Una bara di legno chiaro, coperta da un cuscino di rosse rosse e settembrini e la sua foto con la barba bianca che lo ha accompagnato negli ultimi 35 anni.
È iniziata nella cattedrale di Palermo la cerimonia funebre di Vincenzo Agostino, morto a 87 anni, padre dell’agente di polizia Nino, ucciso dalla mafia assieme alla moglie Ida Castelluccio, il 5 agosto 1989. Vincenzo, con la moglie Augusta Schiera, scomparsa nel 2019, ha lottato per conoscere la verità sul duplice omicidio, denunciando da subito depistaggi e «uomini dello stato che dall’interno hanno condannato mio figlio». Da quel giorno del 1989 Vincenzo non ha più tagliato la barba, lo avrebbe fatto solo a verità raggiunta.
L’arcivescovo di Palermo, Corrado Lorefice, attraversando la navata prima di iniziare la messa, si è fermato per stringere la mano e porgere un bacio ai familiari di Vincenzo Agostino, tra cui la figlia Flora e i nipoti, seduti in prima fila sul lato sinistro.
La Cattedrale è piena: tantissime persone, gente comune e autorità, sono presenti per rendere l’ultimo saluto al «papà coraggio», simbolo di ricerca di verità ad ogni costo.
Tra gli altri sono presenti l’ex questore Renato Cortese e il questore Maurizio Vito Calvino, l’avvocato della famiglia Agostino, Fabio Repici, gli ex pm Roberto Scarpinato, Gioacchino Natoli e Vittorio Teresi, la procuratrice generale Lia Sava, il presidente della Corte di appello Matteo Frasca, l’ex sindaco Leoluca Orlando, il prefetto Massimo Mariani, il presidente del Tribunale Piergiorgio Morosini, l’aggiunto Annamaria Picozzi, la procuratrice dei minori Claudia Caramanna, l’ex prefetto Isabella Giannola.
L'arcivescovo di Palermo: «Agostino esempio di resistenza a mafia»
«Vincenzo Agostino è stato da trentacinque anni, insieme alla sua amatissima moglie Augusta Schiera, da quel tormentoso 5 agosto 1989, una vedetta, una sentinella, un vegliardo.
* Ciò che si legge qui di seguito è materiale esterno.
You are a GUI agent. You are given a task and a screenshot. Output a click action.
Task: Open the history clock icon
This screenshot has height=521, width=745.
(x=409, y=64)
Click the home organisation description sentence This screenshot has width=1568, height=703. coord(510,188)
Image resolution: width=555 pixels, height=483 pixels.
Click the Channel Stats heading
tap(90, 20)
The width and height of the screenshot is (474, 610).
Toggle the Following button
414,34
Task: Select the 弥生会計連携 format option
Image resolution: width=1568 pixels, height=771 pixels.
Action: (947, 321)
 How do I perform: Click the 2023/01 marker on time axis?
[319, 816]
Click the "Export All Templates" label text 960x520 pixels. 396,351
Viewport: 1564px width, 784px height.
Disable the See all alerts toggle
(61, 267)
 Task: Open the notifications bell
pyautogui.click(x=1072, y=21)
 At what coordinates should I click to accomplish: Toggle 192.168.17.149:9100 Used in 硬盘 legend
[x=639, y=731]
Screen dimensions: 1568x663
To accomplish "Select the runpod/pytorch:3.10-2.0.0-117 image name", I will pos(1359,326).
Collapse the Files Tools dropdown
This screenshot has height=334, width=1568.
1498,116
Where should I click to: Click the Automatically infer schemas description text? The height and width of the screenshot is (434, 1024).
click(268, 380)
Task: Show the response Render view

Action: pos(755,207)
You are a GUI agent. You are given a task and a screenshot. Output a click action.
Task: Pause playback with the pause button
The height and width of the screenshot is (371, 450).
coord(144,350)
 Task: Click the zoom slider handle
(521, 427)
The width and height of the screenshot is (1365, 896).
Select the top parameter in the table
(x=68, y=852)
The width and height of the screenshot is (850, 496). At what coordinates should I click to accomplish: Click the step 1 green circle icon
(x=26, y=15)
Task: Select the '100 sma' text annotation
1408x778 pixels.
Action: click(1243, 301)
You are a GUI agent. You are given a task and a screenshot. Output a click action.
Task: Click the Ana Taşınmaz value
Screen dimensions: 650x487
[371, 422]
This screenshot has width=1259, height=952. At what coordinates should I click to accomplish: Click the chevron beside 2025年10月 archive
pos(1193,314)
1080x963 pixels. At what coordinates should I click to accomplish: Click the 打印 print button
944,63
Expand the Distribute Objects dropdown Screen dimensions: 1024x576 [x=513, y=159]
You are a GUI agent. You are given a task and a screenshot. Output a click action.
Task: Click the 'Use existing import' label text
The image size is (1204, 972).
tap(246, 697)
Nonostante il buio della notte, allorché nel suo spirito poteva scendere una schiacciante angoscia, è diventato una fonte di incrollabile speranza per noi tutti, per questa nostra terra martoriata e per l’intero Paese».
Lo ha detto l’arcivescovo di Palermo Corrado Lorefice nel corso dell’omelia durante la celebrazione dei funerali di Vincenzo Agostino, 87 anni, padre di Nino il poliziotto ucciso dalla mafia a Villagrazia di Carini insieme alla moglie Ida Castellucci che era incinta.
«La lunga barba bianca di Vincenzo Agostino - ha proseguito - ha rappresentato per noi il segno della resistenza attiva e proficua alla mafia e alle tante forme del ‘male strutturato» che ardiscono eliminare finanche - come lui stesso ebbe a dire - il «bene di un figlio, di una nuora, di un bambino mai conosciuto“; che sterminano Nino, un onesto e accorto servitore dello Stato, la sua giovane moglie Ida e il bambino che avevano concepito da pochi mesi; insanguina le strade della città, sparge afflizione nelle case e nelle famiglie, pianifica depistaggi, compra silenzi e connivenze anche tra esponenti del potere politico e delle istituzioni dello Stato».
Agostino «ha infuso speranza. Ha chiesto di non assopirci. Ci ha provocati a non cadere nell’indifferenza deresponsabilizzante e a non abituarci al male. Quella barba è quei capelli bianchi che esaltavano i suoi occhi pieni di luce nonostante le tenebre, sono stati per noi monito a rinnovarci, a rimanere desti, a porre domande».
«È finita la fatica di Vincenzo. Ora ci è chiesto di assumerla di portarla avanti noi. Il testimone passa a noi - ha detto Lorefice - Siamo qui per questo, per continuare a vegliare nella notte. È il modo migliore per dimostrare a tutti voi cari congiunti, e in particolare a voi carissime Flora e Nunzia e a voi nipoti, a te carissimo Nino, la nostra vicinanza e la nostra gratitudine a papà e a nonno Vincenzo. In una città che ha assistito al sacrificio di tanti uomini e donne delle istituzioni, della società civile e della Chiesa palermitana, possa la sua credibile e costante testimonianza continuare ad essere uno sprone nella costruzione di una città degli uomini giusta e solidale, libera dalle ‘strutture di peccatò mafiose e dalla corruzione e dalla falsità imperante».